- [What this task involves]: Copy the text lines of every row below word for word, leaving out the pictures.

- [Exercise data]:
>>>>

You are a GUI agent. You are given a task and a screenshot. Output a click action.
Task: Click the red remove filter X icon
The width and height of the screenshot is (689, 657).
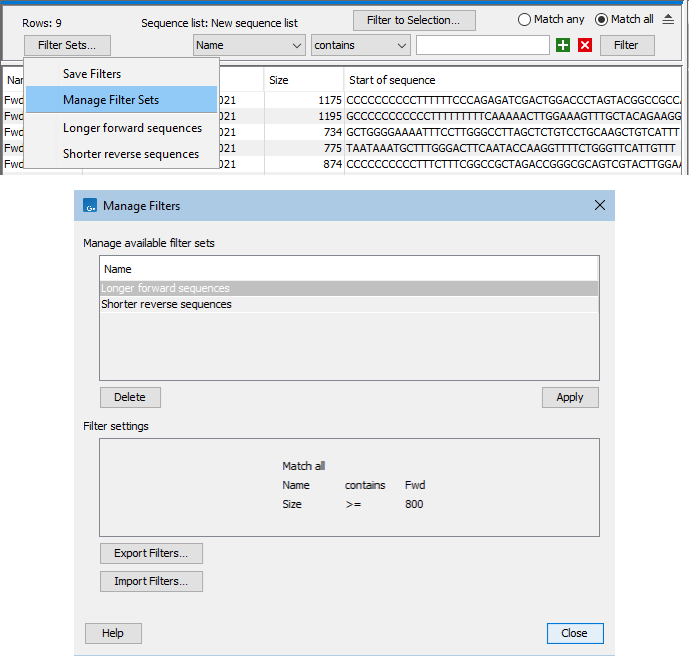pos(585,45)
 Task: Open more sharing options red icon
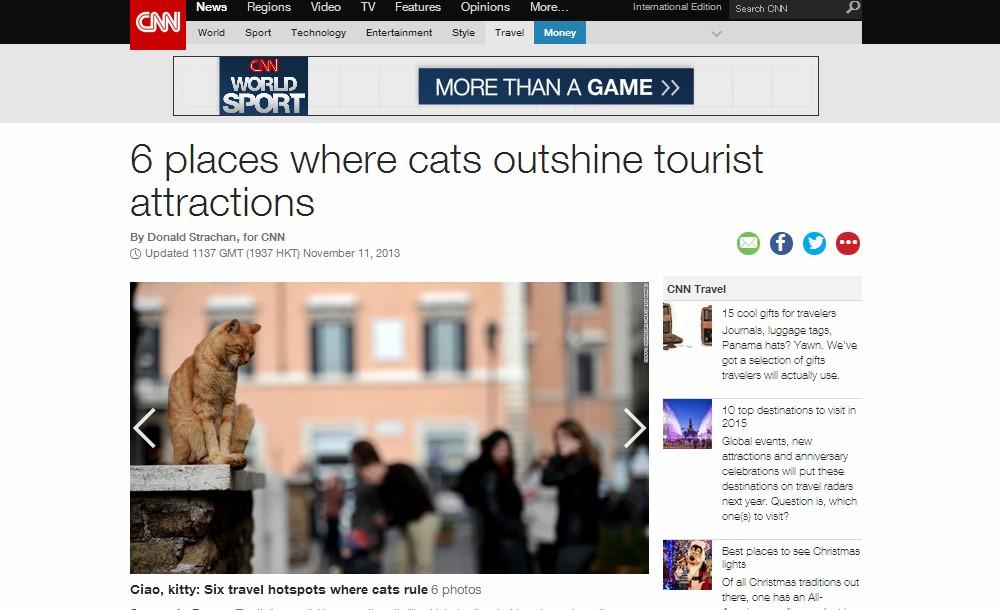click(848, 243)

<<<<

- [Task output]:
You are a GUI agent. You are given a task and a screenshot. Output a click action.
Task: Click the red remove filter X icon
The width and height of the screenshot is (689, 657).
pos(585,45)
 Task: Open more sharing options red icon
click(848, 243)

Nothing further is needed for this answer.